## WORK TASK
Only one stretch of the records below should be repeated. It starts with the line containing "BELARUS (143, 36)" and goes on through the line containing "Жизнь в Кыргызстане (103, 771)", exactly as written.

■ ■ ■ ■ ■ ■ ■

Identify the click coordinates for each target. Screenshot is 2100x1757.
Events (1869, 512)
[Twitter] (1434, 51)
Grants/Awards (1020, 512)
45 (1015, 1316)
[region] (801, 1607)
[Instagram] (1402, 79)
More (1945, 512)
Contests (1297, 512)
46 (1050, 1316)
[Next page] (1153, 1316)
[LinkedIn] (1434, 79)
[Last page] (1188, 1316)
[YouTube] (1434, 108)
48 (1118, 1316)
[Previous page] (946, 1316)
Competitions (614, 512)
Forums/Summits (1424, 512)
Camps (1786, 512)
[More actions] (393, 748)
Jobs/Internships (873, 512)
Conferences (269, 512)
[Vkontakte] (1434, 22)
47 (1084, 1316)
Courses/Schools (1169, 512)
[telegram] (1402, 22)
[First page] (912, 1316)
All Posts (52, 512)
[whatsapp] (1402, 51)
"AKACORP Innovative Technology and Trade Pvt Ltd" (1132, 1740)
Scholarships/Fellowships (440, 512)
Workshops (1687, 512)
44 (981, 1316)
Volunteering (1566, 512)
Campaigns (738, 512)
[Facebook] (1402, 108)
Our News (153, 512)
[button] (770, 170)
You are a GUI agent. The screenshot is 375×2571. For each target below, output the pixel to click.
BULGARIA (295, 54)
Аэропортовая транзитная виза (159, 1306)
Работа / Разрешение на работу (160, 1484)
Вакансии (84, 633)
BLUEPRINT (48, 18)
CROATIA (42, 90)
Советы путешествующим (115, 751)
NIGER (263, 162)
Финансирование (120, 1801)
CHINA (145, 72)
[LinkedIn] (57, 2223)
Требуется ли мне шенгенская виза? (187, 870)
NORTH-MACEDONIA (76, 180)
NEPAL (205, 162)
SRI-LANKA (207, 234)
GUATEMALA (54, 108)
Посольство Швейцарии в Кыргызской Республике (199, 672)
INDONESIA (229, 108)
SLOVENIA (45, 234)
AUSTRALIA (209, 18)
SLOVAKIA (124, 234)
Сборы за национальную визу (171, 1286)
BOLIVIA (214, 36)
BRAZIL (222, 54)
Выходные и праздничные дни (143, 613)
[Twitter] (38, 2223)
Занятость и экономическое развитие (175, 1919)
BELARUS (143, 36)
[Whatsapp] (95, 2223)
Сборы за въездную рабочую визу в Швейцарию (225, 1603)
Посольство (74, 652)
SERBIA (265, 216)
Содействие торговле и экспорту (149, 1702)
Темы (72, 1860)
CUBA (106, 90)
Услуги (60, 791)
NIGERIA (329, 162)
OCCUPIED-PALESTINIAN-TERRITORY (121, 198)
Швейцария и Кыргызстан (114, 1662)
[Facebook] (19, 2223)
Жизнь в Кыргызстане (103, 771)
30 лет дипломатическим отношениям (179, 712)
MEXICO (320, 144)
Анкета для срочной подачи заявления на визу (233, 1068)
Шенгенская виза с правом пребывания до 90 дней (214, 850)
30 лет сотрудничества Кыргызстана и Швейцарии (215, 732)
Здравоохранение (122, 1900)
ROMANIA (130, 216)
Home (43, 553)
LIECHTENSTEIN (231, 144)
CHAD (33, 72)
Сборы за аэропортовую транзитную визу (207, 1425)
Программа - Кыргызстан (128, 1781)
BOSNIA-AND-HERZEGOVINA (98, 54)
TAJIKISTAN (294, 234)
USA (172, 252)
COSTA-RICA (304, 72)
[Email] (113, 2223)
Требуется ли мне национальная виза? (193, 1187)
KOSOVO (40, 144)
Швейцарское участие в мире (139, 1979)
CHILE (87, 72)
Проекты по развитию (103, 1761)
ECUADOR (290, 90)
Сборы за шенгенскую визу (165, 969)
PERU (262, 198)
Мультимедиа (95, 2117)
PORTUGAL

■ ■ ■ ■ ■ ■ ■

## EXERCISE ANSWER
BELARUS (143, 36)
[Whatsapp] (95, 2223)
Сборы за въездную рабочую визу в Швейцарию (225, 1603)
Посольство (74, 652)
SERBIA (265, 216)
Содействие торговле и экспорту (149, 1702)
Темы (72, 1860)
CUBA (106, 90)
Услуги (60, 791)
NIGERIA (329, 162)
OCCUPIED-PALESTINIAN-TERRITORY (121, 198)
Швейцария и Кыргызстан (114, 1662)
[Facebook] (19, 2223)
Жизнь в Кыргызстане (103, 771)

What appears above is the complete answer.